The goal was to try to use a single fixture to support all operations – laminating, trimming, and mortising.
Materials / Layout
Fixture: (2) 4’x8’x3/4” Standard MDF
Core: (3) 4’x8’x1/8” Bending Birch Plywood (Column)
Veneer: (3) Flexwood Wood-On-Wood, White Oak, Plain-sawn
Adhesive: Polyurethane Glue
The fixture was 3-axis routed from MDF, glued-up with Titebond, then 5-axis routed to smooth the form and cut the gasket and vacuum grid.Here are some progress pictures:
The parts having been cut on the 3-axis:
The parts having been cut on the 3-axis:
Al Pierce applying glue and aligning each piece with dowels:
Done laminating the pieces... over the 5-axis router...
Smoothing the top of the form:
The finished fixture with the vacuum grid cut into the surface:
Testing / Dry Bending / Vacuum Forming
The first test we tried was vacuum forming a dry piece over the form. The Smash command was used to flatten the double-curved surface to a plane. Readers - don't ever use the Smash command! Worthless piece of shit. I should have know better...We wet a single piece of bending plywood for 5 minutes then vacuum formed it alone on the fixture. It bent without cracking.
Results / Future Work
There was no cracking but lots of puckering in the veneer and quite a bit of spring back relative to the true surface of the form.
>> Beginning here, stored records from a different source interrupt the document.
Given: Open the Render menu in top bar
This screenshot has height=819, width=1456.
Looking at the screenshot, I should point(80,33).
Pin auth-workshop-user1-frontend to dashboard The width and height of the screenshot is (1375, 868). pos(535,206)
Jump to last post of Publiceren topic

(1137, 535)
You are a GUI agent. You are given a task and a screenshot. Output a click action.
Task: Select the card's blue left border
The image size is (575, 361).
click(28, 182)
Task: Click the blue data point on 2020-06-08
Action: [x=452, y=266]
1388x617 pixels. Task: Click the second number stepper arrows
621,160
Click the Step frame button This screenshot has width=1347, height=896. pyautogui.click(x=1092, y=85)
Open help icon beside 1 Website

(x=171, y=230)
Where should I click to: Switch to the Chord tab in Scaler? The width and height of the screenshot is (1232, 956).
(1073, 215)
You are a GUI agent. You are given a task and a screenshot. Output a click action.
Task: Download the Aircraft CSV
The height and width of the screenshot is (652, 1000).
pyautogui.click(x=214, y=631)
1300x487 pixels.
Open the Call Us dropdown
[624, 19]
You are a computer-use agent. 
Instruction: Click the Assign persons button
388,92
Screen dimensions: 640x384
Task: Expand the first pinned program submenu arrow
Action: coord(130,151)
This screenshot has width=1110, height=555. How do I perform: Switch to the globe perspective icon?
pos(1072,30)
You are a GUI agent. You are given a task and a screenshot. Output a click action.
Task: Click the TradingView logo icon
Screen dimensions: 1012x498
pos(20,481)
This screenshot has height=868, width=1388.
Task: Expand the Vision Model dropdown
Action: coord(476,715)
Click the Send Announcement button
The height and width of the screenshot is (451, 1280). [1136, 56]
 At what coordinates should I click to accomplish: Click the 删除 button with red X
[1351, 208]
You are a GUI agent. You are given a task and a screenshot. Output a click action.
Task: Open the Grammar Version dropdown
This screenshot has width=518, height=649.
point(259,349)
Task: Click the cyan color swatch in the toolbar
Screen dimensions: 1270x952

The puckering may be partially related to the use of tape to hold everything together during the vacuuming (the glue isn’t tacky and the parts want to slip relative to one another.
We could possibly eliminate the tape by securing the work on the form in some other fashion (dowel pins perhaps). Then again may be not… The spring back could possibly be eliminated by using epoxy as the adhesive although the wet material may be an issue.
The best approach is to change materials. There is a board which bends without spring back when heat is applied.